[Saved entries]

== Segment start ==

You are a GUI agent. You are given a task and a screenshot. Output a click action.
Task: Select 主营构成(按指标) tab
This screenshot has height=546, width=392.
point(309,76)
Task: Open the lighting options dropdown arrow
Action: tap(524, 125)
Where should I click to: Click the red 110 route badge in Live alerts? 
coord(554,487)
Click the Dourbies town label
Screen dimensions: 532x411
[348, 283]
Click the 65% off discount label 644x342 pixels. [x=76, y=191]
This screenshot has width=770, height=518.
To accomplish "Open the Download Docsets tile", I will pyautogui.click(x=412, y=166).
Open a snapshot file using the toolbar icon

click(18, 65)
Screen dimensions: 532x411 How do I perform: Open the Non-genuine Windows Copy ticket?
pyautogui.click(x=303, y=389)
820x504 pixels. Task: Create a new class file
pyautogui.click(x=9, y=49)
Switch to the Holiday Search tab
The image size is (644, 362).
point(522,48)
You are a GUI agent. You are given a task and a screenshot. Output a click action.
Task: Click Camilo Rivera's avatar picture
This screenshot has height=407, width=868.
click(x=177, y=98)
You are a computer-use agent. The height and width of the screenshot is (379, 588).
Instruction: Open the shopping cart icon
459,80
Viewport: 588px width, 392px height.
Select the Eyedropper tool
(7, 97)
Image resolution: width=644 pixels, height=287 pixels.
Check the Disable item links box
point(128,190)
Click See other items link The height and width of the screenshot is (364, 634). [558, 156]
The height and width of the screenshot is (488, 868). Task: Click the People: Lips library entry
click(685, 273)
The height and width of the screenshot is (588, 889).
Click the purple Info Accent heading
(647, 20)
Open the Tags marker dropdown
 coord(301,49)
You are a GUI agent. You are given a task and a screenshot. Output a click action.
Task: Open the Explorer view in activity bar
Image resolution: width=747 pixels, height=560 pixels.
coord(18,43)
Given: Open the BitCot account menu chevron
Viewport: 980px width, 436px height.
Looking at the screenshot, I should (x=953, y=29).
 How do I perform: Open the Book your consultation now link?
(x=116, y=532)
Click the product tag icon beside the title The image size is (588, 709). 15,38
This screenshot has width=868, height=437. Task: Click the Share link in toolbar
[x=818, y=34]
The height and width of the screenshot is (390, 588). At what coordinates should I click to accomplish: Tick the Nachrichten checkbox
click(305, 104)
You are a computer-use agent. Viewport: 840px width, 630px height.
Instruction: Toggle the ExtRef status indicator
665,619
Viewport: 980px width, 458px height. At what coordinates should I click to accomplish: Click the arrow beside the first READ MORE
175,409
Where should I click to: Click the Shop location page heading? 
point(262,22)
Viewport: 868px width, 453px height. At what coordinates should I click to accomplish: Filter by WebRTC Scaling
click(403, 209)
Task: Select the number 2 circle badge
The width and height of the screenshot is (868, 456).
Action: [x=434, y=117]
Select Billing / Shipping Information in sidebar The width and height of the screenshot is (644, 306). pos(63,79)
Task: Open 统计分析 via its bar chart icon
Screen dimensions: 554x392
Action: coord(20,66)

== Segment end ==

● **Try it**:
Would you transcribe the records above exactly, leaving nothing out?

● **Answer to this task**:
You are a GUI agent. You are given a task and a screenshot. Output a click action.
Task: Select 主营构成(按指标) tab
This screenshot has height=546, width=392.
point(309,76)
Task: Open the lighting options dropdown arrow
Action: tap(524, 125)
Where should I click to: Click the red 110 route badge in Live alerts? 
coord(554,487)
Click the Dourbies town label
Screen dimensions: 532x411
[348, 283]
Click the 65% off discount label 644x342 pixels. [x=76, y=191]
This screenshot has width=770, height=518.
To accomplish "Open the Download Docsets tile", I will pyautogui.click(x=412, y=166).
Open a snapshot file using the toolbar icon

click(18, 65)
Screen dimensions: 532x411 How do I perform: Open the Non-genuine Windows Copy ticket?
pyautogui.click(x=303, y=389)
820x504 pixels. Task: Create a new class file
pyautogui.click(x=9, y=49)
Switch to the Holiday Search tab
The image size is (644, 362).
point(522,48)
You are a GUI agent. You are given a task and a screenshot. Output a click action.
Task: Click Camilo Rivera's avatar picture
This screenshot has height=407, width=868.
click(x=177, y=98)
You are a computer-use agent. The height and width of the screenshot is (379, 588).
Instruction: Open the shopping cart icon
459,80
Viewport: 588px width, 392px height.
Select the Eyedropper tool
(7, 97)
Image resolution: width=644 pixels, height=287 pixels.
Check the Disable item links box
point(128,190)
Click See other items link The height and width of the screenshot is (364, 634). [558, 156]
The height and width of the screenshot is (488, 868). Task: Click the People: Lips library entry
click(685, 273)
The height and width of the screenshot is (588, 889).
Click the purple Info Accent heading
(647, 20)
Open the Tags marker dropdown
 coord(301,49)
You are a GUI agent. You are given a task and a screenshot. Output a click action.
Task: Open the Explorer view in activity bar
Image resolution: width=747 pixels, height=560 pixels.
coord(18,43)
Given: Open the BitCot account menu chevron
Viewport: 980px width, 436px height.
Looking at the screenshot, I should (x=953, y=29).
 How do I perform: Open the Book your consultation now link?
(x=116, y=532)
Click the product tag icon beside the title The image size is (588, 709). 15,38
This screenshot has width=868, height=437. Task: Click the Share link in toolbar
[x=818, y=34]
The height and width of the screenshot is (390, 588). At what coordinates should I click to accomplish: Tick the Nachrichten checkbox
click(305, 104)
You are a computer-use agent. Viewport: 840px width, 630px height.
Instruction: Toggle the ExtRef status indicator
665,619
Viewport: 980px width, 458px height. At what coordinates should I click to accomplish: Click the arrow beside the first READ MORE
175,409
Where should I click to: Click the Shop location page heading? 
point(262,22)
Viewport: 868px width, 453px height. At what coordinates should I click to accomplish: Filter by WebRTC Scaling
click(403, 209)
Task: Select the number 2 circle badge
The width and height of the screenshot is (868, 456).
Action: [x=434, y=117]
Select Billing / Shipping Information in sidebar The width and height of the screenshot is (644, 306). pos(63,79)
Task: Open 统计分析 via its bar chart icon
Screen dimensions: 554x392
Action: coord(20,66)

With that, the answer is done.